Saturday, 18 May 2013

Over the Sea to Skye

It seems every remote corner of Scotland is full of hardy tourists. At the little cafe on Rum, we met a young Aberdeen couple, both doctors, who were cycling around Scotland. One had previously cycled from Shanghai to Kathmandu! These are the sort of people who, undeterred by the lack of roads, bring their cycles on the ferry anyway just for the joy of a new adventure.

After meeting these stalwart souls over lunch along with a few errant sailors like ourselves, we started uphill until the trail steepened enough to give us a good view of the loch far below.

     "Speed bonnie boat like a bird on the wing
     Onward the sailors cry
     Carry the lad who was born to be king
     Over the sea to Skye"

It seems each island we head for has its own song like this one describing the escape of Bonnie Prince Charlie to the Isle of Skye after defeat by the English at the Battle of Culloden. Presented with dissipating showers and calming seas, we followed in Charlie's wake to cover the 12 or so miles north to Skye.

Loch Scavaig and the even tinier Loch na Cuilce are surrounded by the beautiful Cuillin Mountains on the south coast of Skye. Mary Anne's sharp eyes noticed from a great distance that the grey boulders on the myriad of rocks I was dodging in the entrance were all seals. They were all turned towards us, watching no doubt for navigational errors. The choice between the profusion of sea life on the rocks below and the kilometer high rocky peaks scraping the clouds above was a challenge to the eyes!
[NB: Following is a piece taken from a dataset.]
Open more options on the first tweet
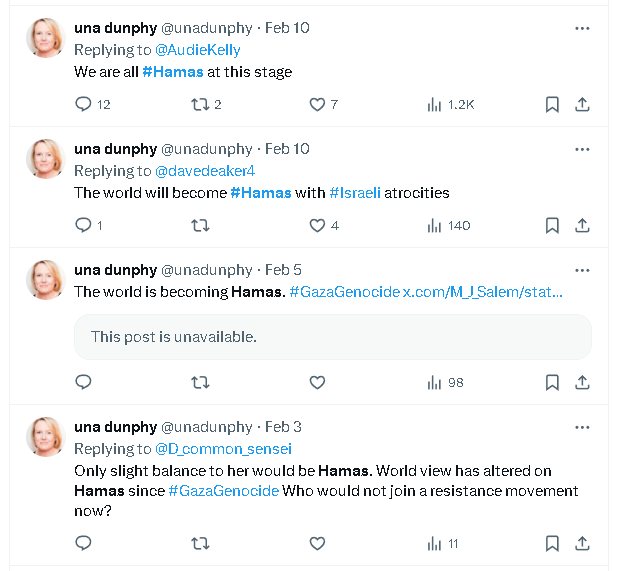 pos(582,28)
After negotiating the last of the rocks and turning behind an island, Traversay came to rest at anchor in a seemingly landlocked pond of still water.

We took our dinghy over to a tourist launch by the rocky shore where the skipper of the last boat of the day graciously allowed us the use of the steep steel stairway and offered to tie our dinghy to it when he left - thereby saving us a scramble over the boulder and seaweed covered low-tide beach.

Just around the corner from the sea-loch was a long fresh water loch surrounded by mountains. What a view! Afterwards, a convivial evening was spent in the company of adventurers (young and old) staying at the climbers hut just above our anchorage. Nearly all of this varied group of people had walked in 14 km from the nearest road with their week's supplies. They told stories - fascinating and frightening - of climbing not just in Scotland but everywhere from British Columbia to the Andes to the Himalaya!

So it seems here in Scotland there is a near perfect day to balance each awful one.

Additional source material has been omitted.